Looks like we all need to understand how to best market ourselves for being certified.

And I suppose just a little window sticker, line on a ad, or lapel pin won't be enough. We will need to make potential customers understand the ramifications, and many HO's will have no idea what the law means.

Hopefully when I take the course next month, I will learn more about what the HO should know. And I suspect when we all get comfortable, we will be having many discussion on how to use this to our best advantage.


----------



## brushmonkey (Jan 4, 2010)

From lemons you make lemonade...


----------



## RCP (Apr 18, 2007)

Good point Bill.
Apparently the EPA is mailing out logos and permission to use them in your media. Anyone get theirs yet?


----------



## capitalcity painting (Apr 28, 2008)

Nice to see people are finally coming around on here. Now like Ive been saying "Let's go make some money"


----------



## NCPaint1 (Aug 6, 2009)

daArch said:


> Looks like we all need to understand how to best market ourselves for being certified.
> 
> And I suppose just a little window sticker, line on a ad, or lapel pin won't be enough. We will need to make potential customers understand the ramifications, and many HO's will have no idea what the law means.
> 
> Hopefully when I take the course next month, I will learn more about what the HO should know. And I suspect when we all get comfortable, we will be having many discussion on how to use this to our best advantage.


Soooooo in other words....scare them into compliance, just like the contractors were. And if that doesnt work, there's always :bangin:


----------



## slickshift (Apr 8, 2007)

daArch said:


> Looks like we all need to understand how to best market ourselves for being certified.





NCPaint1 said:


> Soooooo in other words....scare them into compliance, just like the contractors were.


Good points/posts
Please keep in mind the rules have already been in place for years
The new law merely adds some "tooth" to the existing ones

Rental Prop. Owners have (supposedly) had to offer the "might be lead" (if it was possible) lit. to be signed by renters for years

Basically: Sorry but welcome to the club
...and yes, best to figure out how to market the fact that "we are compliant"


----------



## Paintuh4Life (May 20, 2009)

I just can't help but wonder how the public will embrace this. Will they accept it and pay more for their paint jobs, or will it drive people to hire non-compliant, underground contractors? :001_unsure:


----------



## vermontpainter (Dec 24, 2007)

Paintuh4Life said:


> I just can't help but wonder how the public will embrace this. Will they accept it and pay more for their paint jobs, or will it drive people to hire non-compliant, underground contractors? :001_unsure:


Consumer behavior is no more or less out of our control than it was before.
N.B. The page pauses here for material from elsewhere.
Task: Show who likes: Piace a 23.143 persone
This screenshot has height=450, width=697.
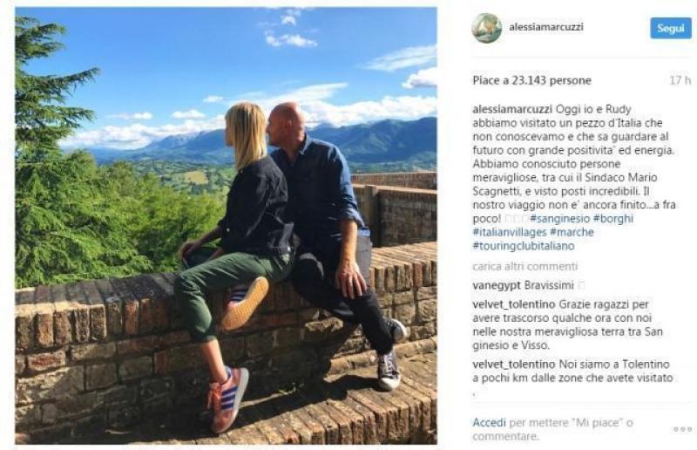Action: pyautogui.click(x=531, y=80)
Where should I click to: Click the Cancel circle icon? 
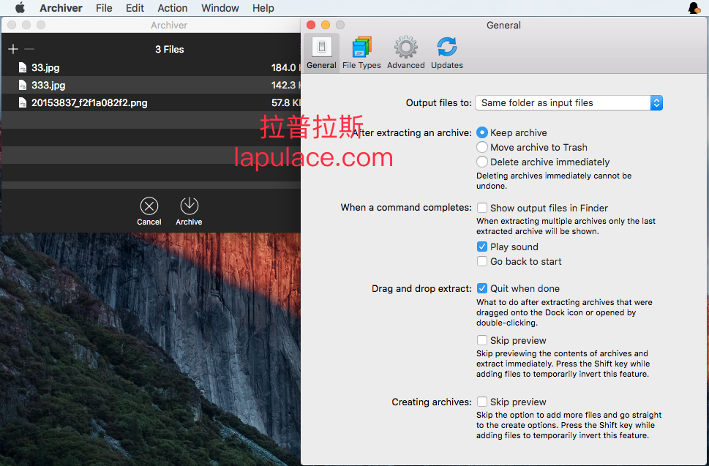(149, 206)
It is out of control. 

The fly in the ointment is that for homeowners, there is no liability of accountability. They have no incentive to do the right thing. As is often the case, the contractor bears full responsibility. And should be able to charge in a way that reflects that. I intend to do so, since that type of work is not an important part of the core of our business. Guys who need the work badly will be faced with some tough choices. 
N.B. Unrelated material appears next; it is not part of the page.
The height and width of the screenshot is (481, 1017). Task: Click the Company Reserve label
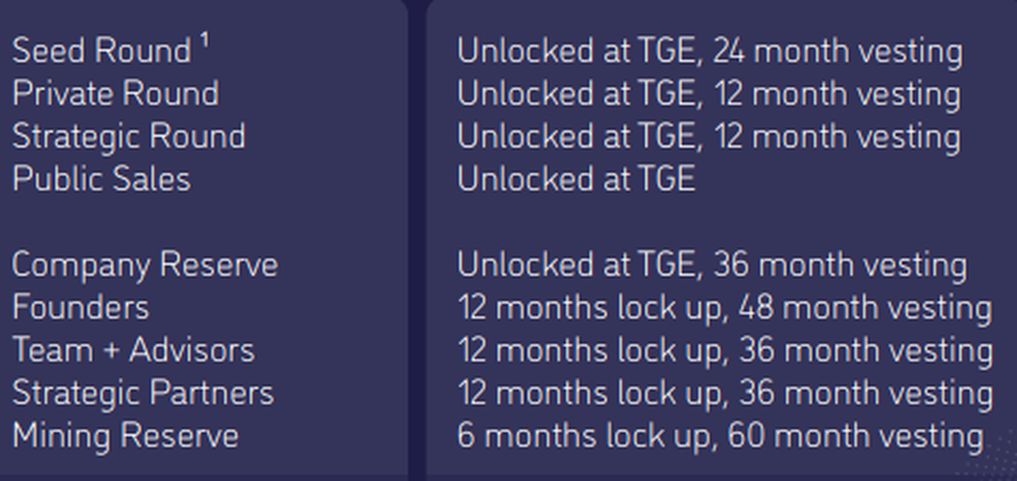pos(145,266)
I do predict that as soon as the homeowner figures out that there is no consequence to them for choosing the underpriced, uncertified trunkslammer, that will become very appealing as the rest of our prices have to increase to reflect compliant practices. 

Keep it in perspective though, I remember in the early 80s when vinyl siding was going to put an end to exterior painting. The sky was falling then, just a few clouds now.


----------



## slickshift (Apr 8, 2007)

Paintuh4Life; said:


> I just can't help but wonder how the public will embrace this. Will they accept it and pay more for their paint jobs, or will it drive people to hire non-compliant, underground contractors?
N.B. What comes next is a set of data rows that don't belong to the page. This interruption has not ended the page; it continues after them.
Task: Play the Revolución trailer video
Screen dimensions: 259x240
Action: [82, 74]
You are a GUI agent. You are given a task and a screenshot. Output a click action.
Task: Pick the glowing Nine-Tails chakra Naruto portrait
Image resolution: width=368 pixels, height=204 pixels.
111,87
As I've been saying to other painting contractors a lot lately:
I can see a boat-load of $1200, $1099, $1150, bids..and one $500 bid
"Who they gonna call'

No matter how you slice it, it comes up "problem"

At least until everyone is compliant


----------



## slickshift (Apr 8, 2007)

slickshift said:


> As I've been saying to other painting contractors a lot lately:
> I can see a boat-load of $1200, $1099, $1150, bids..and one $500 bid
> "Who they gonna call'
> 
> ...


At least the new laws put an equal share of financial penalties on homeowners
(at this point) This is our only recourse (so to speak)


----------



## vermontpainter (Dec 24, 2007)

slickshift said:


> At least the new laws put an equal share of financial penalties on homeowners
> (at this point) This is our only recourse (so to speak)


I'm aware of penalties for landlords or property managers, but not for homeowners at this point. I take the course in a week and a half.


----------



## NEPS.US (Feb 6, 2008)

Me too. I am taking it a a Ben Moore plant.


----------



## slickshift (Apr 8, 2007)

vermontpainter said:


> ...but not for homeowners at this point.


Oh yeah...a point I've not even heard discussed
H/O used to have opportunities to encapsulate or whatever that we couldn't do unless certified
I've not heard one peep of a change in DIY lead-possible abatement choices

As far as I know, if some H/O (1978 built home or older) wants to grind the **** out of the exterior of their house, all is what it was a few weeks (and in the past years) ago


----------



## slickshift (Apr 8, 2007)

NEPS.US said:


> Me too. I am taking it a a Ben Moore plant.


Nice to have a USA, and local, made product eh?


----------